All through the year we have also suffered from the background drone of Brexit. Only on Christmas Eve was it resolved into a sad, bluesy discord. And what an insult to Christmas for Boris Johnson to call it “tidings of great joy.”  At the stroke of midnight we have given up on the European project. The country that saved the continent from dictatorship and gave it the peace and prosperity that democracy brings, is now walking away.

The Scottish Parliament on Wednesday again voted against the whole Brexit process, as it has done throughout (except for the Conservatives, of course). MSPs were not distracted by the debate over this Christmas deal versus no deal which had raged on Twitter the day or two before. 

Tariff-free trade has come at a huge price, especially for Scotland. Our services and financial industries are left isolated from their closest overseas market.  Our fishing and farming industries will suffer serious losses. Freedom of movement for work and tourism is being disrupted. And everywhere there’s more bureaucracy, not less. We have in fact lost our sovereignty, not taken back control, because we will be forced to accept European standards on trade, working conditions and the environment without any say in the councils of Europe that set them. 

Not much wonder there is some disillusionment in Scotland with the UK Government and growing support for independence (58 per cent according to the latest opinion polls). The SNP look set to win the next election in May 2021 with an overall majority, not just because of Brexit, but also because of Nicola Sturgeon’s competent handling of the Covid crisis. 

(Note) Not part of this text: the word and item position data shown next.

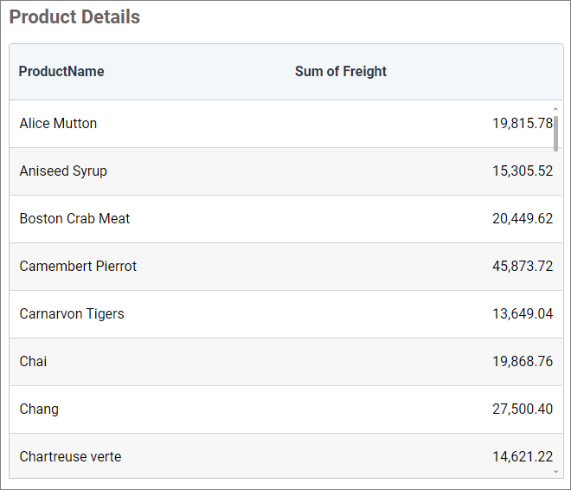Click the 19,815.78 freight value
This screenshot has width=571, height=490.
point(522,124)
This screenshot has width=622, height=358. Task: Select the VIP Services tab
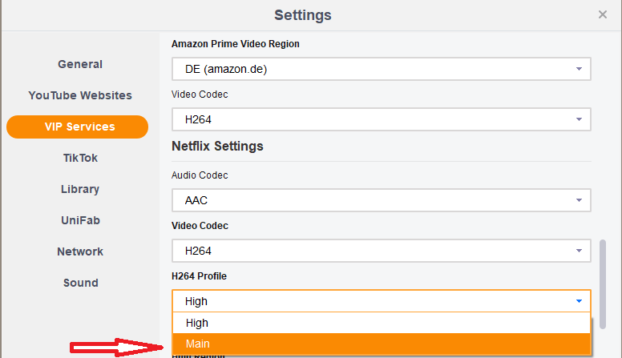click(x=78, y=127)
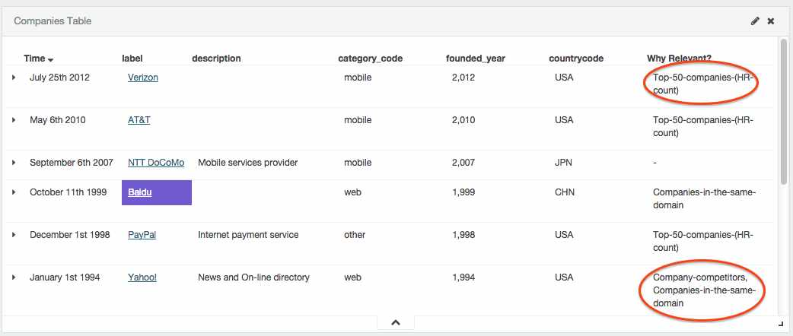793x336 pixels.
Task: Click the countrycode column header
Action: coord(576,58)
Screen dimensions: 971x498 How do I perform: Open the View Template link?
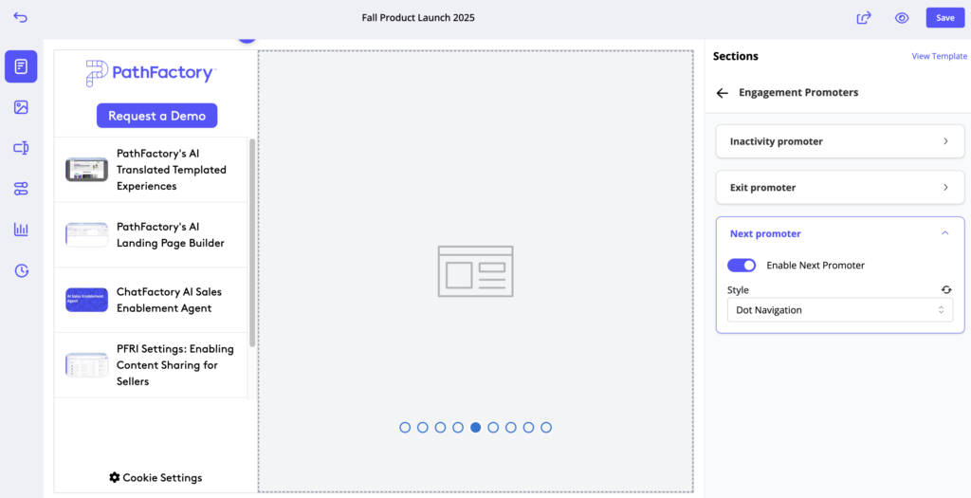[x=939, y=57]
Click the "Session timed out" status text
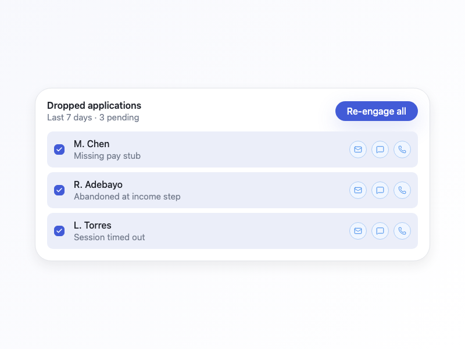The height and width of the screenshot is (349, 465). click(109, 237)
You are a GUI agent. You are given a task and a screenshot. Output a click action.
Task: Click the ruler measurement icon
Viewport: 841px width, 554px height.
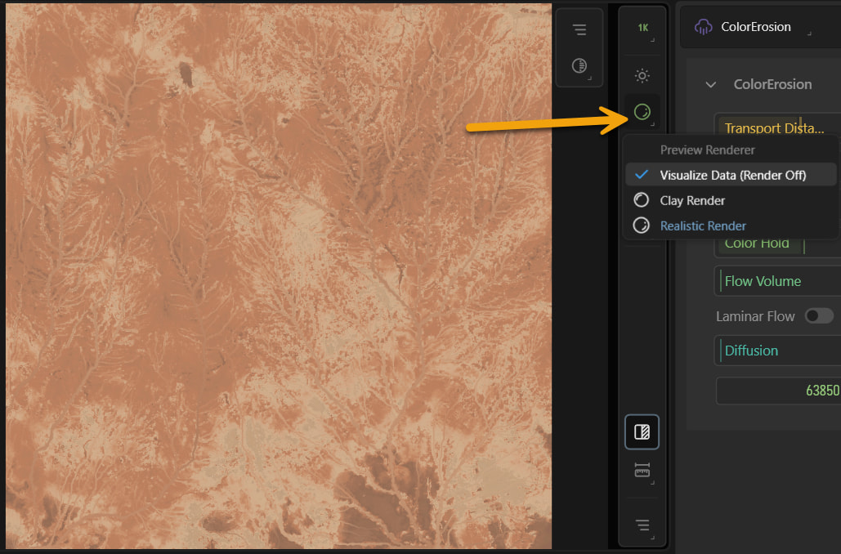(x=642, y=471)
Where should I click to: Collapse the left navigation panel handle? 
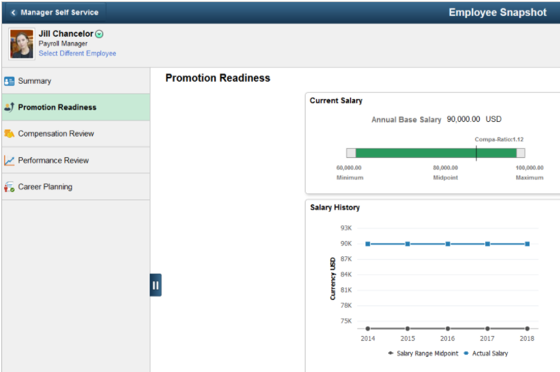(x=155, y=285)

But May is a long time away. Anything can happen, as a look back at 2020 has shown. It began predictably enough with storms, floods and fires, continuing civil wars in the Middle East, the death of elderly sports and film stars. And then in March we were hit by Covid. There were 4,000 deaths before we’d realised what we had to do –  lockdown, applaud the NHS, finally get around to testing in our nursing homes, put schools and colleges on “blended learning” , cancel exams, stop people travelling, shut down the pubs and restaurants, stop visiting each others’ homes, move our lives online.

No surprise that out of my ten predictions for 2020, only three have come true.

I thought we could avoid Brexit. I thought Putin’s Russia would become much more threatening. And I failed to foresee the tide changing on the climate emergency.  I did however, correctly predict that Celtic would win “the treble” for the fourth consecutive year and that Scotland’s women footballers would play in the World Cup, though both turned out to be more of a scramble than I imagined.  

Thus chastened, I am not going to make predictions for 2021.

Pentland cairn

Instead, I leave this chastening year with these photographs of my walk on Tuesday with a friend over the snow covered Pentland Ridge. Beneath us the city of Edinburgh was etched out in black and white, stretching to the blue sea. Above us, at least a dozen people were lined up like climbers on Mt Everest heading for the summit and fleeing the pandemic below. Then we came down to the little village of Swanston with its thatched cottages and unreal, untroubled air. Children were sledging, dogs were leaping about in the snow, life was back to normal.

Time stood still, waiting for something to happen, like a New Year.